## BEGIN Page text
Ivory’s rich heritage isn’t enough to keep it afloat in the competitive soap market. A report this year by Mintel Group market research estimated U.S. sales for soap, bath and shower products grew 4.1 percent to $2.1 billion last year in food and drug stores and other mass market sales. In the nondeodorant bar soap category, Unilever’s Dove brand held 35.3 percent of the market, with Ivory at 5.8, down slightly from 2009. Ivory also has branded body washes, dish and laundry detergents.
Robert Passikoff, president of New York-based research firm Brand Keys Inc., said Dove’s "Real Beauty" campaign which featured everyday women — not models— in ads encouraged people to feel comfortable with their bodies and helped set it apart in a crowded category.
"What it did was imbued the brand with meaning beyond soap," Passikoff said. With Ivory, he said strong name recognition can be both a strength and drawback. "People know that it is a good product, they know it fulfills certain basic requirements; they know it floats. The bad news is everyone already knows that."
Hochman said P&G expects the new campaign to remind people why their families used Ivory in the past, and to attract new users with quality for low price. He declined to disclose Ivory sales figures, but said the brand’s performance has been improving this year.
"There’s never been a better time to relaunch this," he said. "There is so much tail wind at our back: the economic environment, this trend of getting back to things that work, and reminding us of a time when things were a bit simpler."
## END Page text
• [Stated goal A]: In the passage on Ivory soap, transcribe everything from "Hochman said P&G" down to "improving this year.".
## BEGIN Supplied entries
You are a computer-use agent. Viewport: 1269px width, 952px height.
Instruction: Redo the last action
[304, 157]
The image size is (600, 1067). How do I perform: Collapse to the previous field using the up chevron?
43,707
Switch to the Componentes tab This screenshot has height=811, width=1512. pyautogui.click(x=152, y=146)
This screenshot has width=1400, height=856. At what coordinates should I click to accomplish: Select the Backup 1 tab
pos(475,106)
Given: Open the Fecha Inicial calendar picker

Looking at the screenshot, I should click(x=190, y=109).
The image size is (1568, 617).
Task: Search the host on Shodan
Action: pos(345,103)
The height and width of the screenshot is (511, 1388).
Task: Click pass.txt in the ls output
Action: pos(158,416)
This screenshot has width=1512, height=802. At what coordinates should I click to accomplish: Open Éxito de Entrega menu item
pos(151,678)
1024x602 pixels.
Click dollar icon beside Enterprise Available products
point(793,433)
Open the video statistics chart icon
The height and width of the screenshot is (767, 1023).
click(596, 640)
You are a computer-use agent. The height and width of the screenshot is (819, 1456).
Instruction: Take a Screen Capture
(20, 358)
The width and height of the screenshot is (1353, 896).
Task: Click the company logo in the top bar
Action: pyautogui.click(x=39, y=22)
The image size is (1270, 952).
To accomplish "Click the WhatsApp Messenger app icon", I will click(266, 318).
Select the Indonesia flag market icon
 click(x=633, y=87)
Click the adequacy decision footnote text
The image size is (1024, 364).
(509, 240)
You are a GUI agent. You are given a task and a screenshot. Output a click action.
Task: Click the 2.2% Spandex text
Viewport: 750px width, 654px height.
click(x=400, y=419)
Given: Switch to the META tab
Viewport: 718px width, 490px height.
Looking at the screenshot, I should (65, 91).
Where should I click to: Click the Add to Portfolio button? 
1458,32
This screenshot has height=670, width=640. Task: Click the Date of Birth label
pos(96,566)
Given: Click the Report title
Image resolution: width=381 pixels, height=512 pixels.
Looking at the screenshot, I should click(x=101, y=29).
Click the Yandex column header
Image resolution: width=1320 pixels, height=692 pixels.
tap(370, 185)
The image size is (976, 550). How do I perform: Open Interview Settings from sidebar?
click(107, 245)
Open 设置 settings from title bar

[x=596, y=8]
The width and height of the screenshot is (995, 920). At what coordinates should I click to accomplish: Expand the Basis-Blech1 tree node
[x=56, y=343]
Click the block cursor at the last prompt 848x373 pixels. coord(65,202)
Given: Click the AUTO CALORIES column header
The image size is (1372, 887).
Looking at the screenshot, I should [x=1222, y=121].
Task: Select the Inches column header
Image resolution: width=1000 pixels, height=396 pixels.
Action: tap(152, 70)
## END Supplied entries
• [Stated goal B]: Pull out each line of the records that contains the string "Viewport".

• [Full answer A]:
Hochman said P&G expects the new campaign to remind people why their families used Ivory in the past, and to attract new users with quality for low price. He declined to disclose Ivory sales figures, but said the brand’s performance has been improving this year.

• [Full answer B]:
You are a computer-use agent. Viewport: 1269px width, 952px height.
Viewport: 750px width, 654px height.
Viewport: 718px width, 490px height.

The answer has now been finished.